I come from New Zealand and completed Bachelor of Science and Bachelor of Commerce degrees at the University of Auckland. I received my PhD from the Department of Statistics at Stanford University. My advisor at Stanford was Trevor Hastie. I was a Professor in the Data Sciences and Operations department at USC Marshall from 1998 to 2022. Over the last ten years I have started to move into more administrative roles because I enjoy helping our amazing faculty and staff to have a bigger impact on their students and, through their research, the rest of the world. I still enjoy working on my own research. Below I list some of my research areas.
Functional Data Analysis
The key tenet of Functional Data Analysis (FDA) is to treat the measurements of a function or curve not as multiple data points but as a single observation of the function as a whole. This approach allows one to more fully exploit the structure of the data. FDA is an inherently multidisciplinary area and is becoming increasingly important as technological changes make it more common to observe functional data. A common FDA situation involves a functional regression problem where one might observe a response Y and a functional predictor X(t) which is measured over time or some other domain. The goal would then be to build a model to predict Y based on X(t). Fitting such a model is more challenging than for standard linear regression because the predictor is now an infinite dimensional object.
High Dimensional Statistics
Traditionally statistics has involved getting information from relatively small data sets involving perhaps on the order of a hundred observations and ten predictors or independent variables. However, recent technological advances in areas as diverse as web based advertising, finance, supermarket bar code readers (linked to customer cards) and even micro-arrays in genetics, have led to an entirely new type of data called High Dimensional Data. This data typically has anywhere from ten to a few hundred observations but possibly up to tens of thousands of variables. Dealing with such data poses very significant statistical and computational challenges. Trying to find the one or two important variables among thousands with only say 10 observations is roughly analogous to the traditional “finding a needle in a hay stack” with the added challenge that you only get 10 guesses before your time is up. HDD has become one of the most important areas of research in statistics.

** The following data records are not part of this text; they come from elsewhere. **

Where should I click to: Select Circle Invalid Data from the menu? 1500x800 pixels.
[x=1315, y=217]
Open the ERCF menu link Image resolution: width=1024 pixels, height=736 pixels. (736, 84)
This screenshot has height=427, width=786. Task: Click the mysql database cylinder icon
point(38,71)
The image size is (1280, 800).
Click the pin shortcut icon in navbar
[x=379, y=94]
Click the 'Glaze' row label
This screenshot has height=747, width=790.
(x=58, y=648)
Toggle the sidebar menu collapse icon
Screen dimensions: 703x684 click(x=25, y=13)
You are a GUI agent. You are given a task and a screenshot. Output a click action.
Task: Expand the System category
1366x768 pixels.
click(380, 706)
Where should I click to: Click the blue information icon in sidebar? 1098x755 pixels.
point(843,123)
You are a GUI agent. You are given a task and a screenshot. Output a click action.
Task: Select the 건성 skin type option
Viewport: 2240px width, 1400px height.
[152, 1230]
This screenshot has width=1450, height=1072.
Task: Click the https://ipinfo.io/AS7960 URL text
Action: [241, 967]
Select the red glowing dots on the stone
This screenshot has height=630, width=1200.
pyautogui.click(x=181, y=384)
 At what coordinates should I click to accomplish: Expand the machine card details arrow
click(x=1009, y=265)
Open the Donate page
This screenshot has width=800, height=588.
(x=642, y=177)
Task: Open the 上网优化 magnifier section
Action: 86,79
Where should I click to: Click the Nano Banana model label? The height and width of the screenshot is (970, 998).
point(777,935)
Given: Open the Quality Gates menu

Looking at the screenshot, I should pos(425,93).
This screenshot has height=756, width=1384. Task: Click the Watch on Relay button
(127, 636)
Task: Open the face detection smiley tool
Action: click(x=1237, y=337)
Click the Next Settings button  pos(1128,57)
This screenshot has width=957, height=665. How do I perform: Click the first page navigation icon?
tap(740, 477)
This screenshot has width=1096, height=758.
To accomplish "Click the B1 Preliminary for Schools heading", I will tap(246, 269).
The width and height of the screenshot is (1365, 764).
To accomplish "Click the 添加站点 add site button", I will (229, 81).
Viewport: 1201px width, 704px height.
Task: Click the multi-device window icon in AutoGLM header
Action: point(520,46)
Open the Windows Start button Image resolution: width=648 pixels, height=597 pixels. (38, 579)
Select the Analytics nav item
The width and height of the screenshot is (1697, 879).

Statistical Problems in Marketing
There are many interesting statistical problems in the marketing field. My major goal here is to incorporate new ideas from the statistical literature to provide solutions to practical marketing problems. For example, in one paper I used methods from the functional data analysis literature to accurately predict market penetration of 21 new products over 70 different countries. In another paper my coauthors and I suggested a new statistical methodology for predicting the trajectory of new technologies over time. We collected data over time for an extensive set of technologies and showed that our approach was overall more accurate than well known laws such as Moore's Law.